◆ Work order ◆
Please return the full listing. Every line must match exactly.

::::::::

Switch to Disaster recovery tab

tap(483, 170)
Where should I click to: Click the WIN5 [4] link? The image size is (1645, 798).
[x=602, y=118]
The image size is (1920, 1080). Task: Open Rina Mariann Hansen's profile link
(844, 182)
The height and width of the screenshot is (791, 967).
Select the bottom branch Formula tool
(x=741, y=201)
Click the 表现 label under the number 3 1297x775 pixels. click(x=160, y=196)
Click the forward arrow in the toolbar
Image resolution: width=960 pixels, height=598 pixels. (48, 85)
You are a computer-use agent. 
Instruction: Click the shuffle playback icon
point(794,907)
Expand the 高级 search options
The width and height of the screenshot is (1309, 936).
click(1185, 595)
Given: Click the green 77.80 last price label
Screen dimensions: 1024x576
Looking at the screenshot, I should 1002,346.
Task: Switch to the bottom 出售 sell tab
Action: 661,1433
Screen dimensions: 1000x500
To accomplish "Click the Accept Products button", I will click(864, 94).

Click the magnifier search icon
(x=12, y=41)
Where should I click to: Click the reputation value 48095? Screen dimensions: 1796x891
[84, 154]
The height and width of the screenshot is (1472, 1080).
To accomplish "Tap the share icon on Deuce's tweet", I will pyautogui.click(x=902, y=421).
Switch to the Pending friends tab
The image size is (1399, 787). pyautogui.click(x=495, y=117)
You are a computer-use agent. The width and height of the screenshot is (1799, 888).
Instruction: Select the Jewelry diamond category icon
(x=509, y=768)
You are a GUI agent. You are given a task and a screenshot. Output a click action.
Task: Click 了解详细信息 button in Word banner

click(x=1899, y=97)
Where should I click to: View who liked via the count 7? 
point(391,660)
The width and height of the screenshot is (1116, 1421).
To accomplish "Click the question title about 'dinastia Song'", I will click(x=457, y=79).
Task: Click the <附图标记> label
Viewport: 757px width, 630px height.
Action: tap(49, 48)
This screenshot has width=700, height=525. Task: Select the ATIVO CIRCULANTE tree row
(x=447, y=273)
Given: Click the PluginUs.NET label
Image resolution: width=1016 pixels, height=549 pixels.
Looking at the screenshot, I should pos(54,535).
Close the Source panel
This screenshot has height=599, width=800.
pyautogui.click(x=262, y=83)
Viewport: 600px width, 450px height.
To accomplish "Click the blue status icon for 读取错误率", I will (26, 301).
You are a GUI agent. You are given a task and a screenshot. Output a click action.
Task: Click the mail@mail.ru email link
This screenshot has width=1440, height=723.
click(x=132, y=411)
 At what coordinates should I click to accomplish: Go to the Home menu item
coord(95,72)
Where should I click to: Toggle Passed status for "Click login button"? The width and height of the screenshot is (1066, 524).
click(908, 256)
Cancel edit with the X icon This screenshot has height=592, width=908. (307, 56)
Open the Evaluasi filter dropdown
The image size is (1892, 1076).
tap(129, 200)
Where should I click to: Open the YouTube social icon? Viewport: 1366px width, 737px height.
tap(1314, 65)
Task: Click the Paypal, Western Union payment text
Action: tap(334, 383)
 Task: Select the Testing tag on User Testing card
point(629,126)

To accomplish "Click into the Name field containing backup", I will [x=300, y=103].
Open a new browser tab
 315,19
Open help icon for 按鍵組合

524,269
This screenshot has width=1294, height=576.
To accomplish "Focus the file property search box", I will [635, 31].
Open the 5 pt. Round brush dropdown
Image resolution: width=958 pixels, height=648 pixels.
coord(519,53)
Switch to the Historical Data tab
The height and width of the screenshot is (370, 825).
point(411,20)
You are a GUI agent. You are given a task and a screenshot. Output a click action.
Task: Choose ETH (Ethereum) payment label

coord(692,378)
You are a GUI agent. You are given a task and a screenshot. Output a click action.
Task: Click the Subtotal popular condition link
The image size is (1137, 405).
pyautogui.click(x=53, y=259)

::::::::

◆ Response area ◆
Switch to Disaster recovery tab

tap(483, 170)
Where should I click to: Click the WIN5 [4] link? The image size is (1645, 798).
[x=602, y=118]
The image size is (1920, 1080). Task: Open Rina Mariann Hansen's profile link
(844, 182)
The height and width of the screenshot is (791, 967).
Select the bottom branch Formula tool
(x=741, y=201)
Click the 表现 label under the number 3 1297x775 pixels. click(x=160, y=196)
Click the forward arrow in the toolbar
Image resolution: width=960 pixels, height=598 pixels. (48, 85)
You are a computer-use agent. 
Instruction: Click the shuffle playback icon
point(794,907)
Expand the 高级 search options
The width and height of the screenshot is (1309, 936).
click(1185, 595)
Given: Click the green 77.80 last price label
Screen dimensions: 1024x576
Looking at the screenshot, I should 1002,346.
Task: Switch to the bottom 出售 sell tab
Action: 661,1433
Screen dimensions: 1000x500
To accomplish "Click the Accept Products button", I will click(864, 94).

Click the magnifier search icon
(x=12, y=41)
Where should I click to: Click the reputation value 48095? Screen dimensions: 1796x891
[84, 154]
The height and width of the screenshot is (1472, 1080).
To accomplish "Tap the share icon on Deuce's tweet", I will pyautogui.click(x=902, y=421).
Switch to the Pending friends tab
The image size is (1399, 787). pyautogui.click(x=495, y=117)
You are a computer-use agent. The width and height of the screenshot is (1799, 888).
Instruction: Select the Jewelry diamond category icon
(x=509, y=768)
You are a GUI agent. You are given a task and a screenshot. Output a click action.
Task: Click 了解详细信息 button in Word banner

click(x=1899, y=97)
Where should I click to: View who liked via the count 7? 
point(391,660)
The width and height of the screenshot is (1116, 1421).
To accomplish "Click the question title about 'dinastia Song'", I will click(x=457, y=79).
Task: Click the <附图标记> label
Viewport: 757px width, 630px height.
Action: tap(49, 48)
This screenshot has width=700, height=525. Task: Select the ATIVO CIRCULANTE tree row
(x=447, y=273)
Given: Click the PluginUs.NET label
Image resolution: width=1016 pixels, height=549 pixels.
Looking at the screenshot, I should pos(54,535).
Close the Source panel
This screenshot has height=599, width=800.
pyautogui.click(x=262, y=83)
Viewport: 600px width, 450px height.
To accomplish "Click the blue status icon for 读取错误率", I will (26, 301).
You are a GUI agent. You are given a task and a screenshot. Output a click action.
Task: Click the mail@mail.ru email link
This screenshot has width=1440, height=723.
click(x=132, y=411)
 At what coordinates should I click to accomplish: Go to the Home menu item
coord(95,72)
Where should I click to: Toggle Passed status for "Click login button"? The width and height of the screenshot is (1066, 524).
click(908, 256)
Cancel edit with the X icon This screenshot has height=592, width=908. (307, 56)
Open the Evaluasi filter dropdown
The image size is (1892, 1076).
tap(129, 200)
Where should I click to: Open the YouTube social icon? Viewport: 1366px width, 737px height.
tap(1314, 65)
Task: Click the Paypal, Western Union payment text
Action: tap(334, 383)
 Task: Select the Testing tag on User Testing card
point(629,126)

To accomplish "Click into the Name field containing backup", I will [x=300, y=103].
Open a new browser tab
 315,19
Open help icon for 按鍵組合

524,269
This screenshot has width=1294, height=576.
To accomplish "Focus the file property search box", I will [635, 31].
Open the 5 pt. Round brush dropdown
Image resolution: width=958 pixels, height=648 pixels.
coord(519,53)
Switch to the Historical Data tab
The height and width of the screenshot is (370, 825).
point(411,20)
You are a GUI agent. You are given a task and a screenshot. Output a click action.
Task: Choose ETH (Ethereum) payment label

coord(692,378)
You are a GUI agent. You are given a task and a screenshot. Output a click action.
Task: Click the Subtotal popular condition link
The image size is (1137, 405).
pyautogui.click(x=53, y=259)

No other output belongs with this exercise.